這下他們全明白了,原來“武曲星君”就是他們家大人變的!

那“武曲星君”沖他們擠了擠眼,兩個小仙立刻會意,裝模作樣地攙扶著他往座位上走。

坐在弼馬溫寶座上的天蓬元帥看得直瞪眼,心里直犯嘀咕:這些小仙怎么對自己愛答不理,對武曲星君反倒這么殷勤?

難不成他們跟武曲星君的弟弟也有什么勾當?

天蓬元帥越想越覺得是這么回事。

不然這兩個小仙怎么敢明目張膽地巴結武曲星君?

就不怕弼馬溫回來收拾他們?

看來這御馬監里早就被安插了眼線啊!

可轉念一想,自己堂堂天蓬元帥,掌管八萬水軍的大將,剛才要坐這兒的時候,這兩個小仙不但不伺候,還想攔著。

現在倒好,對武曲星君這么上趕著巴結,這不是明擺著看不起人嗎?

“啪!”

天蓬元帥越想越氣,一巴掌拍在桌子上:“給本帥上酒來!”

那兩個小仙聽罷,戰戰兢兢地回頭望向武曲星君,眼中滿是請示之意。

只見“武曲星君”大手一揮,豪邁道:“還不快去!本星君今日要與元帥痛飲三百杯,待那弼馬溫來了,正好耍一套醉拳,打得他哭爹喊娘!”

兩個小仙這才如蒙大赦,抖著身子退下去備酒。

這一幕落在天蓬元帥眼里,卻像根刺般扎得他心頭火起。

分明是他開的口,這兩個小東西竟要先看武曲星君臉色?

莫不是見他遲遲未動手,真當這八萬水軍統帥是泥捏的不成?

想到此處,他猛地拽住巡槽官衣襟,銅鈴般的眼睛瞪得滾圓:“去!給本帥宰匹天馬來下酒!”

那巡槽官嚇得連連擺手,汗珠子直往地上砸:“元帥使不得啊!這天馬都是有數的,若是少了一匹,小的們實在擔待不起......”

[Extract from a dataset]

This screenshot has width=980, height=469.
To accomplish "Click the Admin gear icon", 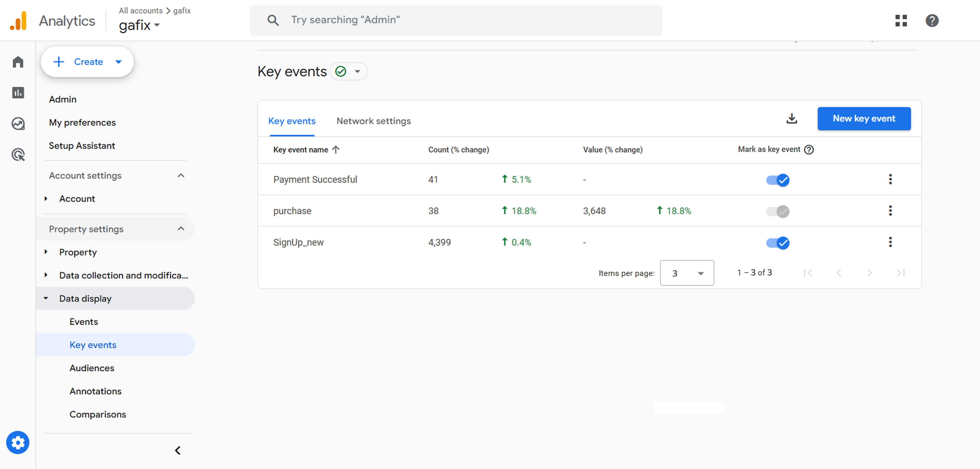I will pos(18,442).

“嗯?”天蓬元帥鼻腔里迸出個火星子,指著兩人怒極反笑:“方才星君叫你們取酒,怎不見這般推三阻四?”

兩個小仙頓時語塞,額角沁出冷汗。

總不能說早瞧出那“武曲星君”是自家大人變化的,這話要漏了半句,怕是明日就要被扔下凡間。

正僵持間,“武曲星君”踱步過來:“害!堂堂天河統帥,跟這兩個毛神較什么勁?留著些火氣,等那弼馬溫回來再發作豈不快哉?”

天蓬元帥聞言一怔,滿腔怒火竟莫名消了大半。

他松開巡槽官,整了整被鎧甲頂起的肚皮,悻悻道:“也罷,隨便備些酒菜來便是。”

兩個小仙如獲大赦,慌忙躬身退下。

這時“武曲星君”踱步上前,伸手替他捋了捋被鎧甲硌得變形的錦袍。

天蓬元帥也意識到方才失態,搖頭嘆道:“唉!都是被那弼馬溫氣昏了頭。”

他心中暗自詫異:自己雖非好脾氣之人,但統領八萬水軍多年,也不至于這般沉不住氣?

方才那股無名火來得著實蹊蹺。

思及此處,不由得長嘆一聲,銅鈴大的眼睛里閃過一絲困惑。

莫非真是酒勁上頭了?

他晃了晃腦袋,索性又坐了回去,打了個長長的哈欠,嘟囔道:“罷了,再喝點解解酒……”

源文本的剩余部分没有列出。